» Excerpted passage:
━━━━

Funny Story: Do I get to answer?
Dustin and I had gone for an afternoon at Lumbini Park, on the lake that separates Hyderabad from its “twin city” - Secunderabad. Lumbini is a popular park with playground equipment, a
driving track for kiddie cars, boat rides, and a
laser light show. We’d gone on a boat
ride to the Buddha statue in the middle of the lake. Upon returning, we sat on a bench to rest a
while and take in the busy-ness of a Hyderabad
Friday afternoon. A few minutes into our
sitting, I heard a high-pitched voice from behind: “Hello.
How are you? I am fine. Thank you.” I turned around to see a girl of 8 or 9 years
walking by, surrounded by family, and looking back at us with a huge
smile. I laughed out loud. “Did you hear that girl?” It wasn’t the first time I’ve been greeted
with “How are you? I am fine.” She is
surely on her way to fine English conversation skills – just so long as someone
tells her the importance of letting the other person respond. Then again, maybe she has actually perfected
American English. Two coworkers at HMI
like to act like Americans. I suggested
they incorporate one key expression of American-ness by saying “how are you”
without waiting for a response. For
instance, when walking along the street, you see a friend, wave, and say
“What’s up?” with no intention of stopping to hear the answer. Perhaps the girl at the park is very
familiar with American English and assumed that in such instances we must be
answering our own question.
Thanks
Before coming here, I sent a letter explaining my plans for
a year at HMI and requesting support. In
that letter I wrote, “I hope that your support, be it prayers, money, advice,
or questions, will hold me accountable to be intentional about this adventure –
to seek a return on your investment in me.”
At the time of writing, I did not realize the implication of those
words. I had no idea how much this
accountability would impact and enable my experience.

━━━━

» Extracted data:

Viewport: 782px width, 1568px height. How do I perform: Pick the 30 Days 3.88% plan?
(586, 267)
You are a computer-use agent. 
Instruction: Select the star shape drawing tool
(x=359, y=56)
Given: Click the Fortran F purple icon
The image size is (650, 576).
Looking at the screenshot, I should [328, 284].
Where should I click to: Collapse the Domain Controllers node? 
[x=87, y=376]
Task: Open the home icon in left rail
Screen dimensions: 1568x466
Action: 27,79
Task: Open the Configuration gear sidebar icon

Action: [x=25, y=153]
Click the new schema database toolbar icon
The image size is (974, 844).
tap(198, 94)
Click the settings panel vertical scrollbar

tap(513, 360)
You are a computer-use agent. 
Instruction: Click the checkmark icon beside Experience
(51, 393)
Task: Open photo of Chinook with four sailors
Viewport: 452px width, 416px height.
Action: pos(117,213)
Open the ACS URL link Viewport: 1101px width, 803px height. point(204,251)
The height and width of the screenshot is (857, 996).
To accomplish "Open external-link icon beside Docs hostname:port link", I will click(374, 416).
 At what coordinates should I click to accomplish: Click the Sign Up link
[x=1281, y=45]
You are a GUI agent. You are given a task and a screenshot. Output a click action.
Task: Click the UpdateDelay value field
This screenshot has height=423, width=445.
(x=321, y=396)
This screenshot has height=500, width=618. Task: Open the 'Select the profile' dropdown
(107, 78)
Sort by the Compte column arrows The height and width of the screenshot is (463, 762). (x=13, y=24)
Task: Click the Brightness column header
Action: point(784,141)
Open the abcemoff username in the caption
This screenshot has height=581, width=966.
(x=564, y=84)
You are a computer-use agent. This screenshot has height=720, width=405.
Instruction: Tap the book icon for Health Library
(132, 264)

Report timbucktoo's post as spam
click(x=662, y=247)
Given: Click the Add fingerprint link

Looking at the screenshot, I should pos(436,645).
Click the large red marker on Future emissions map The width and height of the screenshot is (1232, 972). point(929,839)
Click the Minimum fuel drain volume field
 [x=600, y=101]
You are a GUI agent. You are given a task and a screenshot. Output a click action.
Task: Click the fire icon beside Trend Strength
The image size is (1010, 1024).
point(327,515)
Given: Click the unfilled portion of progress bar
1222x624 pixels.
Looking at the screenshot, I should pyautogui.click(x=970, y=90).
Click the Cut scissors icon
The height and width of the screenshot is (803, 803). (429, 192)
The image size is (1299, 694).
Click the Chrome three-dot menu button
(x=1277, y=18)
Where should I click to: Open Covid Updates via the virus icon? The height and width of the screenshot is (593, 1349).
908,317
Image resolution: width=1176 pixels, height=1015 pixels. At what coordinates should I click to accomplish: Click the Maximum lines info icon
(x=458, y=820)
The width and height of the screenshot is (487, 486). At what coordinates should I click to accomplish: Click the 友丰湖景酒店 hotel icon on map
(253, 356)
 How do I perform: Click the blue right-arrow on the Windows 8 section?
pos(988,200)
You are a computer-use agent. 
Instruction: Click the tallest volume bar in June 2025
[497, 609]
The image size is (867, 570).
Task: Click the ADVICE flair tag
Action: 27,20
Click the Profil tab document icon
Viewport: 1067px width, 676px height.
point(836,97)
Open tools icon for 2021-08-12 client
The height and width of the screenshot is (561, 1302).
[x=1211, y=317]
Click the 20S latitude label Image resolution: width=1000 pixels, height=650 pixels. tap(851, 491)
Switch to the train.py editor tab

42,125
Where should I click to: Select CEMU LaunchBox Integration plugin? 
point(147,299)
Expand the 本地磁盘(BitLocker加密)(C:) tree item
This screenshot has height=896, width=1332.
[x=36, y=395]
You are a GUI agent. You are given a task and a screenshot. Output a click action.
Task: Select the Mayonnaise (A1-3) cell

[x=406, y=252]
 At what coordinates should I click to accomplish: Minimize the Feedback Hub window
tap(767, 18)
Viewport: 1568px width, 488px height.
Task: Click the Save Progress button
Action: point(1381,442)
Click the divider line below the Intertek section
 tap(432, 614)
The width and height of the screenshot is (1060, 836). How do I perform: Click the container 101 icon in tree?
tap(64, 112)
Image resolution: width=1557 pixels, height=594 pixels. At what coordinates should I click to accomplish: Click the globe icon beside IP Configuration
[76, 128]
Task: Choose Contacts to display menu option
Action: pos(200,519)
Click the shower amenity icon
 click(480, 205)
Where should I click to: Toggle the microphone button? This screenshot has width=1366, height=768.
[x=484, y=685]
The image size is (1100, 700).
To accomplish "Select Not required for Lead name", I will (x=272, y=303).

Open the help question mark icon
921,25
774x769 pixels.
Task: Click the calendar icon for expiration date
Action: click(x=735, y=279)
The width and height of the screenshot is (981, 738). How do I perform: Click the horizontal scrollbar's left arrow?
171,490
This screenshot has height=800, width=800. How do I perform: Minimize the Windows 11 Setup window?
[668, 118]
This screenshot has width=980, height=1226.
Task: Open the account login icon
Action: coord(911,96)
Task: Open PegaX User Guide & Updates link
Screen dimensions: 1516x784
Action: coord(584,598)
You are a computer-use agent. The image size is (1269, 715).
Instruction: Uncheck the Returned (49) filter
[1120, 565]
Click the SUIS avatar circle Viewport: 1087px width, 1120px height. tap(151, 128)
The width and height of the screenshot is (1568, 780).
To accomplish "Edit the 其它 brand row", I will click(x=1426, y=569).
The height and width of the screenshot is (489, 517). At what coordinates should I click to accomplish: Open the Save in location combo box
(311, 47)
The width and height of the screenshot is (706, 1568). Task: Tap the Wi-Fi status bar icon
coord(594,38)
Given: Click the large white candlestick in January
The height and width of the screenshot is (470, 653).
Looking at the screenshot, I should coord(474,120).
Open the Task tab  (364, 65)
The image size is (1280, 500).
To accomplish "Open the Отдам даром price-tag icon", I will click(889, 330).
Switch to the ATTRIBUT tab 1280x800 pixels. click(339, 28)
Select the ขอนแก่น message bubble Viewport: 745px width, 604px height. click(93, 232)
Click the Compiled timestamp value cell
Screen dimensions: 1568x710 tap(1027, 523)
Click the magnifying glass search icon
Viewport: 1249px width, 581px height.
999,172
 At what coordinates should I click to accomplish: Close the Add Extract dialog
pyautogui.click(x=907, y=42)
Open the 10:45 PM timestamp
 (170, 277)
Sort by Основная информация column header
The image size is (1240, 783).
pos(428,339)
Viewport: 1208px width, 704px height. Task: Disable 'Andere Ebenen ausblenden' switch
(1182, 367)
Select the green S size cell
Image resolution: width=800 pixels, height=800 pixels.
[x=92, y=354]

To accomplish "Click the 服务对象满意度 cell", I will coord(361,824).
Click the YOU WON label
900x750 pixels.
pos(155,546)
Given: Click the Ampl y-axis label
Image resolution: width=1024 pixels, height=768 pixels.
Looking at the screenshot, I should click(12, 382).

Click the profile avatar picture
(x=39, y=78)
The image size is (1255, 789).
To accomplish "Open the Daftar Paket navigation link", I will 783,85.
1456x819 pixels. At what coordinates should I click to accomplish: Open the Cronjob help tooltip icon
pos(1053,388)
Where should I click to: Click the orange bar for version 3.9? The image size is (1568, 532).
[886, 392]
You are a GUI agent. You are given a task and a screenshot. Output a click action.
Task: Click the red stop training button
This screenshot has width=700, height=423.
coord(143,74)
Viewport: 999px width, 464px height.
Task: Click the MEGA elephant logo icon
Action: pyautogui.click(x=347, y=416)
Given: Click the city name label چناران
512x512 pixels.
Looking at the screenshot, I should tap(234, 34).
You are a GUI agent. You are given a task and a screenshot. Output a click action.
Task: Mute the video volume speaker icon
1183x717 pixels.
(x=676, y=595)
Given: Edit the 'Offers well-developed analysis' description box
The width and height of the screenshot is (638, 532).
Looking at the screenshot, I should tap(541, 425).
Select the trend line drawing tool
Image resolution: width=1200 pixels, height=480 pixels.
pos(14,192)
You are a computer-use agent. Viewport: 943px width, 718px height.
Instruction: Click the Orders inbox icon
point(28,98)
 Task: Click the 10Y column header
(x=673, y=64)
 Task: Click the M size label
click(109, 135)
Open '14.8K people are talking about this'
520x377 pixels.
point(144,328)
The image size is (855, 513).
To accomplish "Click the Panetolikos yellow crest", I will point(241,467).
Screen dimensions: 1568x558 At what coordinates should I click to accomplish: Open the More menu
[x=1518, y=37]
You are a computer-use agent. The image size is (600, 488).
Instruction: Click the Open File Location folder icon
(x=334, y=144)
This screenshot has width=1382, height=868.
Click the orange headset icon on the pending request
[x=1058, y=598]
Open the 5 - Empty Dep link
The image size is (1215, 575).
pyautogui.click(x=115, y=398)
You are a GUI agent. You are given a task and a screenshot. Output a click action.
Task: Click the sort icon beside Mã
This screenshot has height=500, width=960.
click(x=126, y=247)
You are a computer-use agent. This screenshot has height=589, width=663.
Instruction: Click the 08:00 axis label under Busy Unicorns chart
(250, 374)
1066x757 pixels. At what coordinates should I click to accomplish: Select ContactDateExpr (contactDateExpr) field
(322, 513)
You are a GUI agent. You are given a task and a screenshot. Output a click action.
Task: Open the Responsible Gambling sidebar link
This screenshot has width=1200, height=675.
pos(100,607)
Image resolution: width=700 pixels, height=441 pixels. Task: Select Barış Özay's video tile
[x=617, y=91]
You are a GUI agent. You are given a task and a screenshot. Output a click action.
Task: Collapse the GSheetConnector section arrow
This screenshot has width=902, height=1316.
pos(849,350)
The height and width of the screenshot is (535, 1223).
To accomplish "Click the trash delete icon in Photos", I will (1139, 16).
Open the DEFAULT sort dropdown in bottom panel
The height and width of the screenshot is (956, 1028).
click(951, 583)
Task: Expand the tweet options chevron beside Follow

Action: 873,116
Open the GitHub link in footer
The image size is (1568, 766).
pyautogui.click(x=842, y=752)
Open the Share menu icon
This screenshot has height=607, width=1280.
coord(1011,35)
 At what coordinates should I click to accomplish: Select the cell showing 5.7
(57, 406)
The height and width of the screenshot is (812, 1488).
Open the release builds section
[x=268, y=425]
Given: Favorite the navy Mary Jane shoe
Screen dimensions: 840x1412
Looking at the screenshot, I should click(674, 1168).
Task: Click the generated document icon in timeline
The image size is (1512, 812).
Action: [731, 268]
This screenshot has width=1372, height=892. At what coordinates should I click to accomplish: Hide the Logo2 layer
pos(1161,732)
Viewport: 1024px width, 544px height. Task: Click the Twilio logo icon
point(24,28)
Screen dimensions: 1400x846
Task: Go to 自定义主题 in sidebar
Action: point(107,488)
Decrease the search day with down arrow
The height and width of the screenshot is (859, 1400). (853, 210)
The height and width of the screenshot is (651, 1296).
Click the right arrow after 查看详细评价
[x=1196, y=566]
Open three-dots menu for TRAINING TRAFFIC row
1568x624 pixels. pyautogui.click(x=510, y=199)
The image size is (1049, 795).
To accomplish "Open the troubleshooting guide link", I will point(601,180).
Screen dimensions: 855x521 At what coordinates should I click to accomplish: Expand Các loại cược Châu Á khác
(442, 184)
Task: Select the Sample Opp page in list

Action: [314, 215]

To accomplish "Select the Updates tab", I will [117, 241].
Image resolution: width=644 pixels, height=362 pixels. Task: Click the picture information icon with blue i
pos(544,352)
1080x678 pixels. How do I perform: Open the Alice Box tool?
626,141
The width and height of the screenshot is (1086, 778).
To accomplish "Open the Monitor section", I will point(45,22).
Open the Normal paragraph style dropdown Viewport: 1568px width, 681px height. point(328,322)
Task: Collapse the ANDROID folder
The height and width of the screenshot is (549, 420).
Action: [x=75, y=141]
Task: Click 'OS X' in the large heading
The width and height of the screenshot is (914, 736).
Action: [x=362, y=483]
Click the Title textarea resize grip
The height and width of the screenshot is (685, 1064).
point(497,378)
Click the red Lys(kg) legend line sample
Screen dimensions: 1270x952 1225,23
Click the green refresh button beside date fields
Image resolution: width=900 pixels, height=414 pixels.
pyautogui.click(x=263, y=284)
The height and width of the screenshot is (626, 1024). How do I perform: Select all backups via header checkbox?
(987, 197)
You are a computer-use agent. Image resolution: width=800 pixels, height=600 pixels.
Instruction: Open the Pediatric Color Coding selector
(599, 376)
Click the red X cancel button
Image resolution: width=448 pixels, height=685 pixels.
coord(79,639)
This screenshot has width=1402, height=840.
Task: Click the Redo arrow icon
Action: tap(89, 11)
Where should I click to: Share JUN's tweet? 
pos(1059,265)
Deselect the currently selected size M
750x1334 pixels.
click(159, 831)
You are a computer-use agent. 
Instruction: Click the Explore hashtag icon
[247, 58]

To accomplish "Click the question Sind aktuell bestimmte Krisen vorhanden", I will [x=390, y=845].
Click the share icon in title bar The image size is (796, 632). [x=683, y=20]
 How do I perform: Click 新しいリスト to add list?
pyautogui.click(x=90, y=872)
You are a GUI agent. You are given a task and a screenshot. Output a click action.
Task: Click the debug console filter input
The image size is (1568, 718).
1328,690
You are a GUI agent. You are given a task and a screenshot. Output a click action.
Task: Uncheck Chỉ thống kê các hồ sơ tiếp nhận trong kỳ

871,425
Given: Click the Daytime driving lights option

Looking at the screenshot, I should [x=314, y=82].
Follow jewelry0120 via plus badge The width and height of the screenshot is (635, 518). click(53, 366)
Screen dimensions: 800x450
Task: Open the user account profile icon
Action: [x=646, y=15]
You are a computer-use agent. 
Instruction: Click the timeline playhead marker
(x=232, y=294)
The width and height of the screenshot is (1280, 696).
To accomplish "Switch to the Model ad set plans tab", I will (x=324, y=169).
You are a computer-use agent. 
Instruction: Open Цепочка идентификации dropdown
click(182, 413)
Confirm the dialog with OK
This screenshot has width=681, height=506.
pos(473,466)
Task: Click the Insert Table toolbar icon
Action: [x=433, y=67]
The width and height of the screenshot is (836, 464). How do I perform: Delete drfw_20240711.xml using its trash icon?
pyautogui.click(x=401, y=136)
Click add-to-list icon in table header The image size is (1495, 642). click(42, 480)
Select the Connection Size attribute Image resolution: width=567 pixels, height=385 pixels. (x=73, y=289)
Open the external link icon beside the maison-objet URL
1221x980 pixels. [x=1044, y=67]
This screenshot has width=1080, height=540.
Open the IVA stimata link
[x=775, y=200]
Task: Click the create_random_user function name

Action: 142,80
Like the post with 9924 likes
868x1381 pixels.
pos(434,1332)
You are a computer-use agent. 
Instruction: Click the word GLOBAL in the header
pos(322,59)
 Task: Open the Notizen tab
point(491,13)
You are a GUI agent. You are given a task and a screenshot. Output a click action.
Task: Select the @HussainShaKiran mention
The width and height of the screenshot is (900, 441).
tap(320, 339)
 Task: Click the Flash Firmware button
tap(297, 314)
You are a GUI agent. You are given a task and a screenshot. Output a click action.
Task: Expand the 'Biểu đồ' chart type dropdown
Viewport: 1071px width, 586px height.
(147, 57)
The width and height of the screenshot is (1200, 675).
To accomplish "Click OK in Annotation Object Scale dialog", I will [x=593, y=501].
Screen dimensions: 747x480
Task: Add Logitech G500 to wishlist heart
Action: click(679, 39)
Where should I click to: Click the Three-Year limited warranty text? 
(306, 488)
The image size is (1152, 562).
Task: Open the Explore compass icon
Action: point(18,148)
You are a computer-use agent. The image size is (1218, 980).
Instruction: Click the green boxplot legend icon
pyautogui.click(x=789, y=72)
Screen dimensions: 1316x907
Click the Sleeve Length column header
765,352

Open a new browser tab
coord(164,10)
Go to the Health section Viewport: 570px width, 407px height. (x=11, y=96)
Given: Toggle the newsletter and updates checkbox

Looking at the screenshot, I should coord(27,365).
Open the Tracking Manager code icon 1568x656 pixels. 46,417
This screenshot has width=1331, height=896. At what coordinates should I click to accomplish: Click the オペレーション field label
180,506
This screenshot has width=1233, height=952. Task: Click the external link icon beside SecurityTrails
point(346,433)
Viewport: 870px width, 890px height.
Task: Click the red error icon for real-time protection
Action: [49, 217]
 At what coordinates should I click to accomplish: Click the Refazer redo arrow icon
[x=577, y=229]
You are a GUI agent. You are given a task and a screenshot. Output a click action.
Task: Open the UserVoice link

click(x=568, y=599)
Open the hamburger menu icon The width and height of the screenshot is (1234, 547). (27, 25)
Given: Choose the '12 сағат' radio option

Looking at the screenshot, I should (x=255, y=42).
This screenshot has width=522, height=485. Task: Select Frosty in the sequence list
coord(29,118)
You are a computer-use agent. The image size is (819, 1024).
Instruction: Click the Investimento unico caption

━━━━

» Tasks to perform:
1. Reproduce the Lumbini Park passage between "without waiting for" and "enable my experience.", inclusive.
2. In the Lumbini Park passage, where did the boat ride go?
3. List every attraction the Lumbini Park passage says the park offers.
The lines play no part in this.

» Responses for each task:
1.
without waiting for a response. For
instance, when walking along the street, you see a friend, wave, and say
“What’s up?” with no intention of stopping to hear the answer. Perhaps the girl at the park is very
familiar with American English and assumed that in such instances we must be
answering our own question.
Thanks
Before coming here, I sent a letter explaining my plans for
a year at HMI and requesting support. In
that letter I wrote, “I hope that your support, be it prayers, money, advice,
or questions, will hold me accountable to be intentional about this adventure –
to seek a return on your investment in me.”
At the time of writing, I did not realize the implication of those
words. I had no idea how much this
accountability would impact and enable my experience.

2. To the Buddha statue in the middle of the lake.

3. Playground equipment, a driving track for kiddie cars, boat rides, and a laser light show.